When looking at CPU performance issues with a guest VM, no host level contention for CPU resources existed. Through the VM performance graphs in the vSphere client, CPU Ready times could be seen to be spiking often, this was on a VM with multiple CPUs set to 2 x socket and 8 x cores (16 vCPU).

This shows the CPU Ready/Usage stats before and after re-aligning vCPU configuration from single core-multiple sockets, to multiple core-single socket; a marked difference

 

This problem is fairly well documented, and is detailed in VMware KB 1026063; when utilising the NUMA features of VMware, it is important to configure the vCPU layouts for your VMs to align with the physical characteristics of your hosts if possible; this will help to guarantee that the VM guest can be vMotioned to other hosts in the cluster, with different physical CPU configurations. A better solution, where identical CPU configurations can not be guaranteed across all your hosts, is to define all vCPUs as x sockets with a single core.

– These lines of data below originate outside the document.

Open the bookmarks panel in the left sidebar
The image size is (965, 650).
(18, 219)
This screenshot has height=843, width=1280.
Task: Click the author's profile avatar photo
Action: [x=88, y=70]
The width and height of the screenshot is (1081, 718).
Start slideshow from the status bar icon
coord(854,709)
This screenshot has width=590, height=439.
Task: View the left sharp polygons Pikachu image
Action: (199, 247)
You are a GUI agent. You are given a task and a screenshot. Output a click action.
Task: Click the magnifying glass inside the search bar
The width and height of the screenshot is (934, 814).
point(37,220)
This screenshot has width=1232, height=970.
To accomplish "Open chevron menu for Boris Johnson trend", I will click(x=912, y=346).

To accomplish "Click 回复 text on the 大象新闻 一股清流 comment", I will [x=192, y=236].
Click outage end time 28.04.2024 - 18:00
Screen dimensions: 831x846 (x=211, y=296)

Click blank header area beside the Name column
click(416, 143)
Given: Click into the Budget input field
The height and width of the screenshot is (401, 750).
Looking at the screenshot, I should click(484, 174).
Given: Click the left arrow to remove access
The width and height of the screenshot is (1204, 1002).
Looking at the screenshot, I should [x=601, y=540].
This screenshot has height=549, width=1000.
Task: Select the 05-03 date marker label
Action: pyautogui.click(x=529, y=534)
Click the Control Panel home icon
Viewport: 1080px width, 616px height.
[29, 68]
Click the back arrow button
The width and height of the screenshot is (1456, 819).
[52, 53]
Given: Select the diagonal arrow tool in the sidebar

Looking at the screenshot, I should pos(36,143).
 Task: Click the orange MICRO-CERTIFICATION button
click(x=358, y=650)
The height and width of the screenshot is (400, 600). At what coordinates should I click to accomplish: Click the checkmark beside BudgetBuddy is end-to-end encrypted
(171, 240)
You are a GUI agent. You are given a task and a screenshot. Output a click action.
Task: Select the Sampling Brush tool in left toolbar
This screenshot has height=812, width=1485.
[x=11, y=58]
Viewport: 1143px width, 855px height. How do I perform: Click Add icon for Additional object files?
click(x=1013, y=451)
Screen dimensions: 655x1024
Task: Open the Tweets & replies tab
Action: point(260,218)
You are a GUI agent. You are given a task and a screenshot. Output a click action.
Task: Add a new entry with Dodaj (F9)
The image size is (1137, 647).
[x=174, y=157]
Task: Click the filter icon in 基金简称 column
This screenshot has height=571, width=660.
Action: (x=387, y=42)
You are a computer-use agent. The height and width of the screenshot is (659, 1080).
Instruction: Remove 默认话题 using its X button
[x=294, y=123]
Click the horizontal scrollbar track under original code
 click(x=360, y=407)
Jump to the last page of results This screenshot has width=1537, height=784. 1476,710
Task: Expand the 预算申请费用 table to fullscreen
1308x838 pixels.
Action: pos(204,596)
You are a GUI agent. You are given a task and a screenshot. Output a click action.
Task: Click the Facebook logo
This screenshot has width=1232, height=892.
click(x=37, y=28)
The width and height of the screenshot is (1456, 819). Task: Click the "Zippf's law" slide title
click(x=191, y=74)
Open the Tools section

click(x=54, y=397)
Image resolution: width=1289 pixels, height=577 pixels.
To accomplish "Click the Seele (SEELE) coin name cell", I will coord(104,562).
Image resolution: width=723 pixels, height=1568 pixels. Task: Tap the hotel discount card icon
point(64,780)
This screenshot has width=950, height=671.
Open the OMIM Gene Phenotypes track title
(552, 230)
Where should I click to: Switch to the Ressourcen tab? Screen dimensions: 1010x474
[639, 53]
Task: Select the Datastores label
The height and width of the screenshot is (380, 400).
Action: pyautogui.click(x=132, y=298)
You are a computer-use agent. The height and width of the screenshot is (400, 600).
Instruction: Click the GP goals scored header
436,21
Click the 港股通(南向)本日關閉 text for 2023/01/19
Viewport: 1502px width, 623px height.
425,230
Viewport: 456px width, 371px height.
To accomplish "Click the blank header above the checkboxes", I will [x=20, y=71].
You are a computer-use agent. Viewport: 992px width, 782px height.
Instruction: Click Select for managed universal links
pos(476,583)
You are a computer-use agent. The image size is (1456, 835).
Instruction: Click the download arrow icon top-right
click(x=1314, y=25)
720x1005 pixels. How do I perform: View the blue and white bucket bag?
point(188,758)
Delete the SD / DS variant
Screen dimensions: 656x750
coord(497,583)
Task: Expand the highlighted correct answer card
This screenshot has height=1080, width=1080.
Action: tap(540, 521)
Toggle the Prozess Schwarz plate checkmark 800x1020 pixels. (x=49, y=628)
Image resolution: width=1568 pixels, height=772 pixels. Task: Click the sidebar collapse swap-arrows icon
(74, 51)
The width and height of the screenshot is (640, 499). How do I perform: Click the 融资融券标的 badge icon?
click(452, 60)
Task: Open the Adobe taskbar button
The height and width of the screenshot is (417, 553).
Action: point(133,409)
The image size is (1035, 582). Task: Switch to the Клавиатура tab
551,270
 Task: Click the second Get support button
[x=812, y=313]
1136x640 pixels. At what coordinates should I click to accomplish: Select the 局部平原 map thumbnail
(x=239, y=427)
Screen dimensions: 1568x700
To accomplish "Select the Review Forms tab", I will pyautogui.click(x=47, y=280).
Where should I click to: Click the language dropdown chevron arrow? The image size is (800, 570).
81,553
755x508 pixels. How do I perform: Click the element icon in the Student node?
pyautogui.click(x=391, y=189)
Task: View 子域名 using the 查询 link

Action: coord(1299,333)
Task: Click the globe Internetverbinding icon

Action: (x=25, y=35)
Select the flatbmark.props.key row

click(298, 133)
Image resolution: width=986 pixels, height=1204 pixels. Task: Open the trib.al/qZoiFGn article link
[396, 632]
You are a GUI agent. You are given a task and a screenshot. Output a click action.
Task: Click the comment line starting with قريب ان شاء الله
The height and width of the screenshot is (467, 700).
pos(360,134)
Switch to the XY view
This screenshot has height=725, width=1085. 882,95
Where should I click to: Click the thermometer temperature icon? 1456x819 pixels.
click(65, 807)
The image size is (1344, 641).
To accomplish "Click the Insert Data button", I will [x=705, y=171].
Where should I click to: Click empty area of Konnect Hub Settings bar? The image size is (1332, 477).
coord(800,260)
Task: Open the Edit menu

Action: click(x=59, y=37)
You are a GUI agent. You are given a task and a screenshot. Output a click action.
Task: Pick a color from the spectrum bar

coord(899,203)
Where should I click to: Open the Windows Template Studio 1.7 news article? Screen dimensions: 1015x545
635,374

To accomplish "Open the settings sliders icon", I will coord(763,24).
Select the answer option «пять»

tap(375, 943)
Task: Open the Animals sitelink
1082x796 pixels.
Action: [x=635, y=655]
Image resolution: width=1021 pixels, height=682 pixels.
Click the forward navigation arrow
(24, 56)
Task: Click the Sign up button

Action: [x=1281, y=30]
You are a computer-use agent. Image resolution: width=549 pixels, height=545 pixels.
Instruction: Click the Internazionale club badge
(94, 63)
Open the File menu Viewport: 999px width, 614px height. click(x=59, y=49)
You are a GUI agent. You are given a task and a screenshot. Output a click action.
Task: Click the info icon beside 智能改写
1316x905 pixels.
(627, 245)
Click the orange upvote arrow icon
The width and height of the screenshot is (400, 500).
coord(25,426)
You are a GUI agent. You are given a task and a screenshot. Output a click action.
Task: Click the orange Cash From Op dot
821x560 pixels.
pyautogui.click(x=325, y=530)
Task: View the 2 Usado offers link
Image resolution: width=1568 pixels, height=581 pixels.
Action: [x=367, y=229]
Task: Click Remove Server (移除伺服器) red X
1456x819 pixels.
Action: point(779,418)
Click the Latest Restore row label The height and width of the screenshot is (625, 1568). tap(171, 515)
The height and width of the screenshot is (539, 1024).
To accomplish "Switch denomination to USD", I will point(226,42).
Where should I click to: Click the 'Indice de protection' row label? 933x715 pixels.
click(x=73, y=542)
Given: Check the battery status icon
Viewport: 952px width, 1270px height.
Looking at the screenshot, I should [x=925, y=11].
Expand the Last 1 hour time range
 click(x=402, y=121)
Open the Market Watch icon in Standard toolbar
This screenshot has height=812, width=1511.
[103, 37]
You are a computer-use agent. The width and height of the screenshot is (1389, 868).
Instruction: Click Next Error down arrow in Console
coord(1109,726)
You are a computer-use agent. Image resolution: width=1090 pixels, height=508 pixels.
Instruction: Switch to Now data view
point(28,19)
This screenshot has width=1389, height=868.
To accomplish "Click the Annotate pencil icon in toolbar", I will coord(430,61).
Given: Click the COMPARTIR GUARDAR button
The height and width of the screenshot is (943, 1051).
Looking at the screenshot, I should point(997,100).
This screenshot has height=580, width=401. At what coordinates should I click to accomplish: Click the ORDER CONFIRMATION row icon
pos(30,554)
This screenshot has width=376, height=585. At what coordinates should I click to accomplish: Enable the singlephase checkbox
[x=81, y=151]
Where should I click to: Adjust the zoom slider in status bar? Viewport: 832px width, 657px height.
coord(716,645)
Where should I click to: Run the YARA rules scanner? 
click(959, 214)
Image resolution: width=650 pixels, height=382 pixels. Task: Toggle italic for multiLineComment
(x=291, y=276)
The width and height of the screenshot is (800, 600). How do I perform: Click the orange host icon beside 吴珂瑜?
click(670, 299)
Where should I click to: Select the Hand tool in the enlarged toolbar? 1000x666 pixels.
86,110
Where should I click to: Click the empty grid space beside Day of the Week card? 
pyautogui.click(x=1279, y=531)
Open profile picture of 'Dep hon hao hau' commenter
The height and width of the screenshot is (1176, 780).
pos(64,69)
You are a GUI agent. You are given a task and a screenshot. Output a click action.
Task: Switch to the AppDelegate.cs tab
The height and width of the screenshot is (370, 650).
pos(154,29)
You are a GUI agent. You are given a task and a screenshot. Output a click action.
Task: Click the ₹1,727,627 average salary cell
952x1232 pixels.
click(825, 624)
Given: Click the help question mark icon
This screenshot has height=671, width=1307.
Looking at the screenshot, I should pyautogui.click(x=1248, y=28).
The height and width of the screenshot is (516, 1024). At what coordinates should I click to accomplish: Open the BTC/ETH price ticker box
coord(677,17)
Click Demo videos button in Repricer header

In this case our physical CPU architecture is 2 sockets x 6 cores, and the VM was configured with 1 socket x 8 cores. This prevents the hypervisor and guest OS from completely utilising either one, or both sockets in our physical host, and is therefore missing out on the speed benefits which NUMA can bring. And can be exhibited as high or consistently high ready States for this VM guest.

There is a great VMware blog article about the performance implications of vNUMA design selection here, which echoes the VMware Best Practices guide, stating that the best way to approach this is to set your vCPU configuration ‘flat and wide’. this means that if your VM requires 8 cores, then configure your vCPU with 8 sockets with 1 core each, rather than 2 quad-core or 4 dual-core sockets.

This allows the vNUMA technology to balance the load as it best sees fit and should prevent CPU Ready spike issues. There are of course edge cases, where specific software licensing may force you to use as few sockets as possible, in which case alignment to physical host CPU should always be attempted, in the case above, the VM could have been configured to 1 socket x 6 cores, or 2 sockets x 6 cores. Be aware, that stepping outside of the ‘flat and wide’ model will prevent vNUMA from doing its job, and will bow to your judgement of vCPU configuration; this means you had better have got it right!